E’ impressionante l’incremento degli atti di violenza sulle donne in questi ultimi anni. Il quotidiano Avvenire chiede al prof. Tonino Cantelmi da dove iniziare per interrompere questa deriva di violenza. Secondo Cantelmi inanzitutto servono più strutture dedicate all’ascolto, la prevenzione, unica strada.
“La strada indicata dal ministro Idem e I’unica percorribile: dobbiamo puntare tutto sulla prevenzione”. Sostegno all’iniziativa del titolare del dicastero delle Pari opportunità, arriva dallo psichiatra Tonino Cantelmi, docente di psicopatologia all’Università Gregoriana di Roma.
“Per attuare il programma indicato dal ministro – aggiunge servono però strutture adeguate”.
Sotto questo aspetto, qual è oggi la situazione?
“Non molto buona.
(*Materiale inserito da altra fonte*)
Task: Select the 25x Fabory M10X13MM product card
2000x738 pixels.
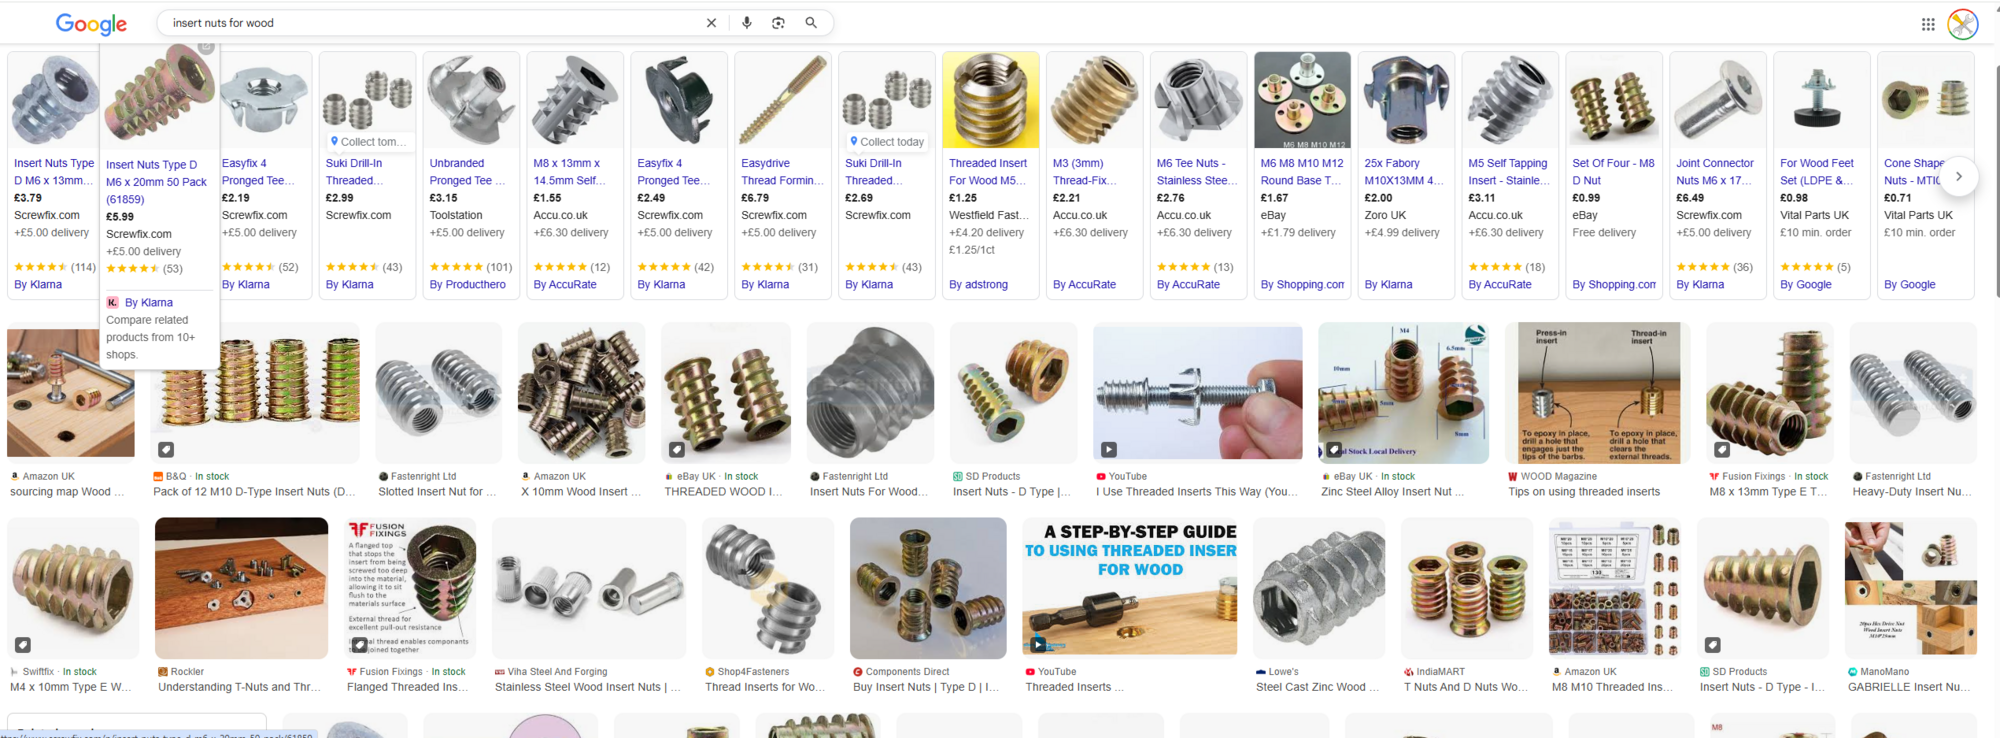Action: pos(1406,174)
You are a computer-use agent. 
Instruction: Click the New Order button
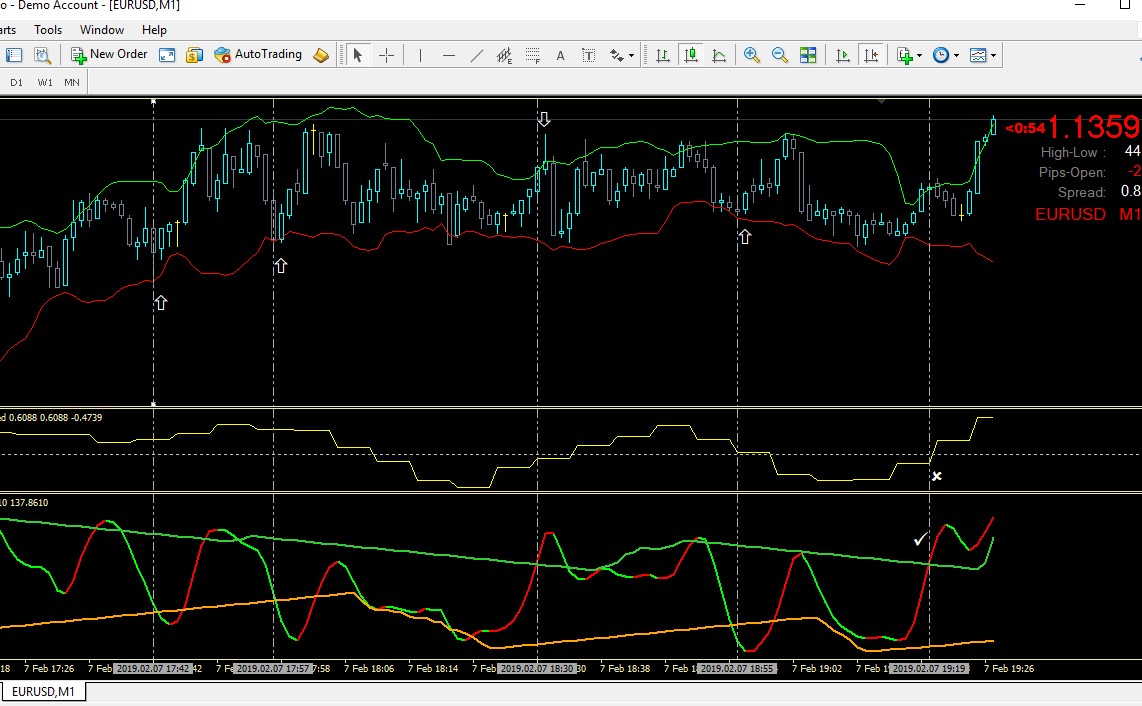pos(109,55)
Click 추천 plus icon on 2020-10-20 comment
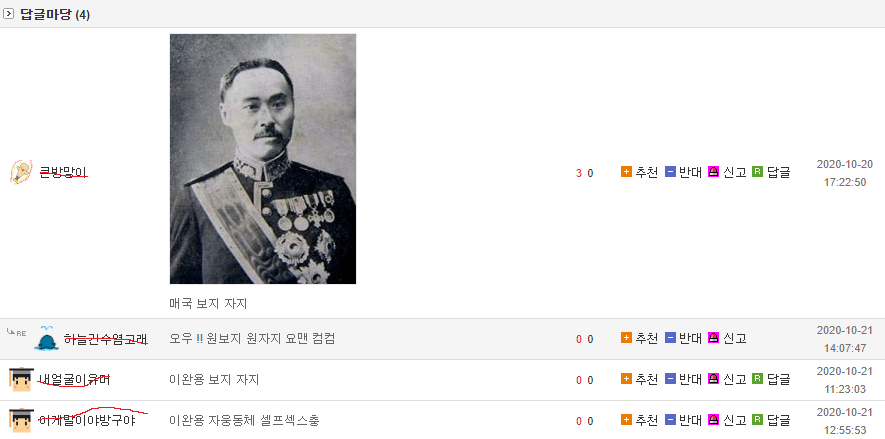Image resolution: width=885 pixels, height=439 pixels. click(626, 172)
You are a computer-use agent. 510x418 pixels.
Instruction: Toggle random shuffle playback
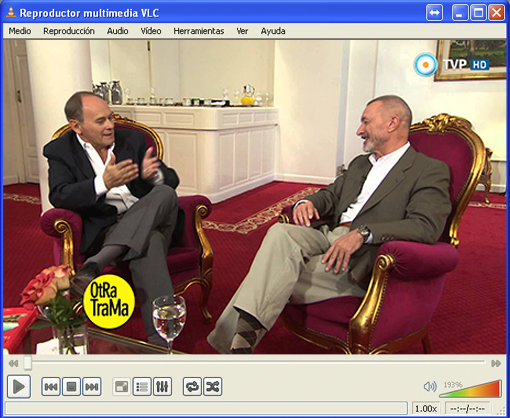pyautogui.click(x=213, y=387)
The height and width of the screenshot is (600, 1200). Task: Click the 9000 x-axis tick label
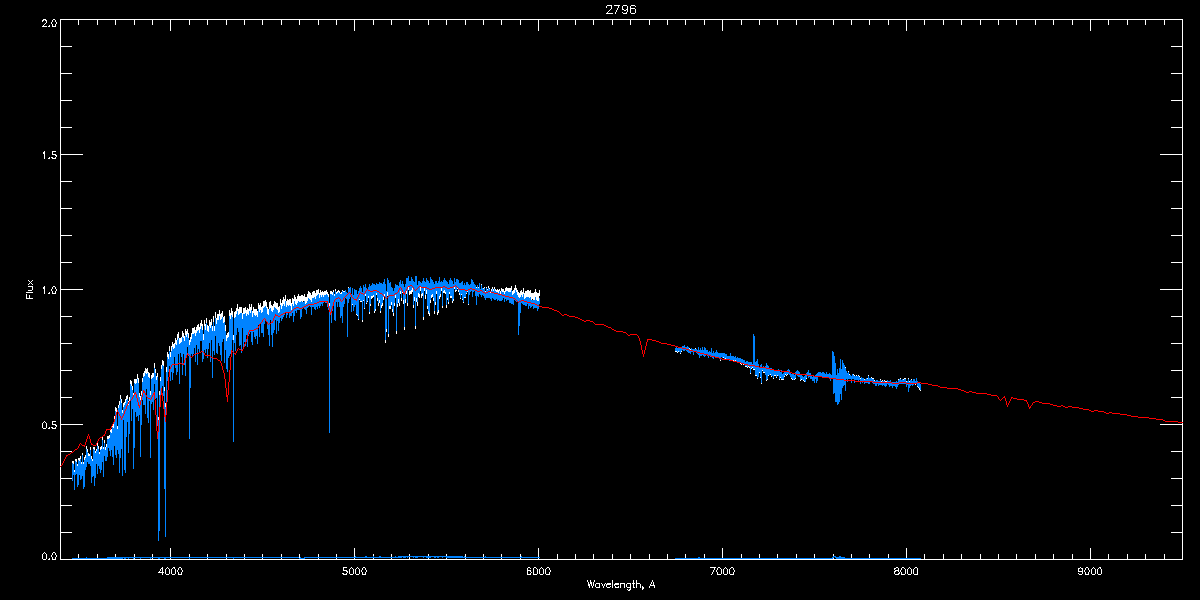point(1090,571)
Mancano servizi e sportelli psichiatrici adeguati a fronteggiare il fenomeno”.
Che cosa servirebbe, nello specifico?
“Servizi pubblici di salute mentale più capillarmente diffusi sul territorio, con operatori in grado di intervenire perchè capaci di intercettare il grido d’aiuto delle vittime e di chi vive loro accanto. Altrimenti, l’unica possibilità e sporgere denuncia. Ma poi, come racconta la cronaca, in molti casi tutto finisce li”.
Come si spiega l’incremento degli episodi di violenza sulle donne in questi ultimi mesi?
“In parte con I’aumento esponenziale dell’aggressività nella nostra società. Siamo sempre più abituati a “tecnomediare” i rapporti e sempre meno abili nella gestione di relazioni vere e reali. In particolare, gli uomini fanno fatica a gestire la frustrazione relazionale e il rifiuto. Lo vediamo soprattutto nei casi di omicidio – suicidio, messi in atto da chi, in modo perverso, ricerca l’eternità di un rapporto ormai finito, arrivando a uccidere chi diceva di amare”.
Tanti episodi in pochi giorni: esiste una sorta di effetto emulazione?
“Direi di no. Nella violenza sulle donne non c’e questo aspetto che, invece, riscontriamo, per esempio nei casi di suicidio”.
Da dove si deve cominciare per interrompere questa deriva di violenza?
“Riscoprendo, a tutti i livelli, la bellezza di relazioni interpersonali vere. E imparando ad ascoltare i segnali di sofferenza e disagio che non siamo più capaci di cogliere e interpretare. Il femminicidio non e originato da un raptus di follia, ma da una catena di eventi che la comunità, attraverso le proprie strutture, deve essere in grado di intercettare. Solo così si può fare vera prevenzione”.